A raíz del post de la semana pasada en el que hablé de varias historietas de los médicos, mi hermana me contó una que le pasó en su primer año de de pediatra. Le tocó en el Valle de San Lorenzo y fue con una madre que le trajo a su niño con varicela y con un trapejo sobre la cabeza. Mi hermana, después de verlo y recetarle, le preguntó la razón del trapejo y la madre le dijo que era por si llovía (¡en el Valle San Lorenzo, con sol radiante casi todo el año!), porque le habían dicho que el agua para las ronchas eran lo peor de lo peor. Entonces mi hermana, con toda la paciencia, le estuvo explicando que era todo lo contrario, que la limpieza era fundamental para prevenir infecciones, que bañara al niño todos los días y que no le hacía falta para nada un trapo en la cabeza. La madre a todo esto asentía con entusiasmo y repetía: "¡Gracias, doctora, el que no sabe es como el que no ve!". Mi hermana quedó muy contenta de haberla convertido a la causa científica e higiénica y ya se iba a ir cuando por la ventana ve a la madre que, calle abajo, mira para un lado, mira para otro y, cuando pensó que no la veía nadie, sacó el trapejo y se lo encasquetó al niño en la cabeza.

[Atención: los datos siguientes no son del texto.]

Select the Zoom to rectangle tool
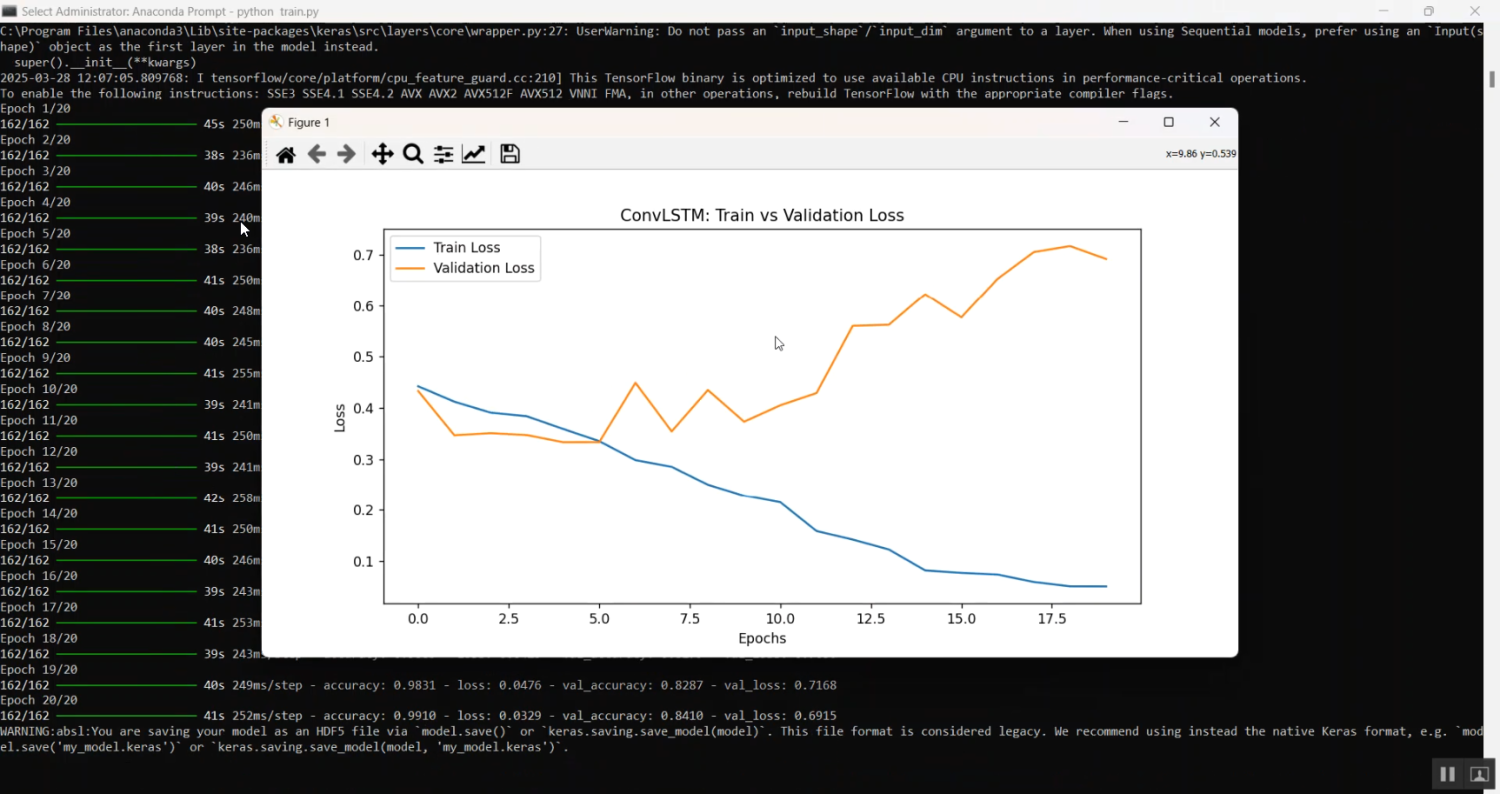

Me acordé de esto y de cómo somos los humanos ahora que veo a la gente salir a la calle y lanzarse alegremente al botellón, a los abrazos y al compadreo. Los adolescentes salen con la retahíla de las recomendaciones detrás: vete con la mascarilla, guarda las distancias, nada de besos ni cariñitos... Como decía mi abuela Lola: "¡Ten fundamento!". Y después los ves en Instagram con los brazos por encima de las pibitas, sin mascarilla y sin vergüenza. ¡Es que fue solo para la foto!, dicen.

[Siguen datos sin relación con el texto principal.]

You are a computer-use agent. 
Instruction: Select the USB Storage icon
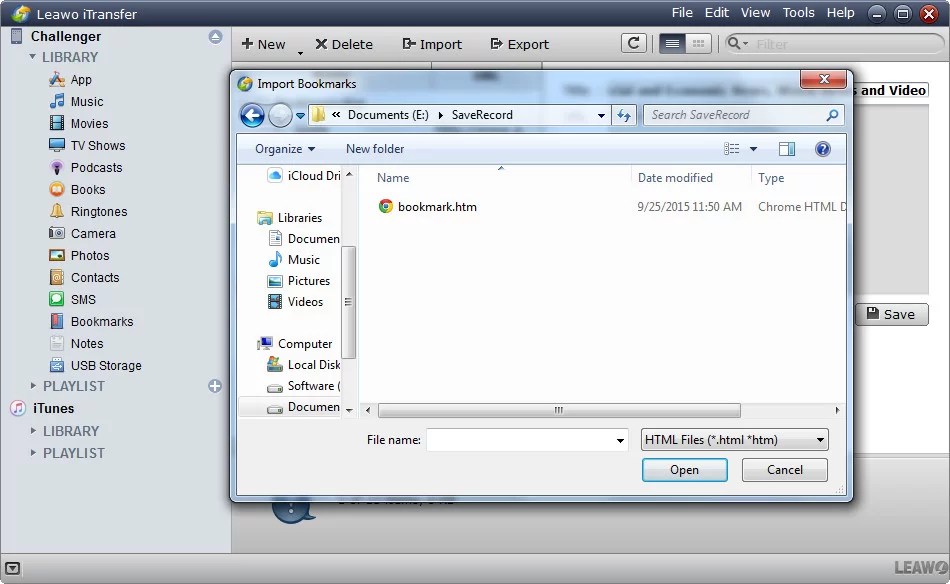click(55, 365)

En el programa de Pepa Fernández de Radio Nacional el martes pasado, en el espacio filosófico llamado "Pienso, luego estorbo", preguntaban sobre qué pasaría si desapareciéramos los mayores de la faz de la Tierra y quedaran solo los de 25 para abajo. ¿El despilporre? No nos hacen caso a los sabios estando aquí, imagínense si no tuvieran a nadie ordenando y restringiendo todo el día. ¿O sabrían ordenar su vida social y salir adelante como hemos hecho las generaciones anteriores? La sombra de "El señor de las moscas", la novela de Golding en la que unos adolescentes en una isla en la que naufragan tienen que organizarse (y es un desastre), planea sobre esa solución.

Me da la impresión de que en esta "vuelta a la normalidad" va a haber muchos para los que las señales en el suelo (miren en la imagen inicial cómo estaba este domingo "mi" Playa de la Arena) son solo vallas para saltar, para los que el llevar mascarilla es una bobería, para los que lavarse las manos es una pantomima a lo Pilatos, y la distancia social simplemente no existe. Pero también pienso, como el filósofo José Antonio Marina, que la inteligencia es saber dirigir el comportamiento de acuerdo con la información que recibimos y que, en estas circunstancias en que nos ha tocado vivir estos días, hay que ser inteligentes y no jugarnos la vida. Porque el que no sabe es como el que no ve.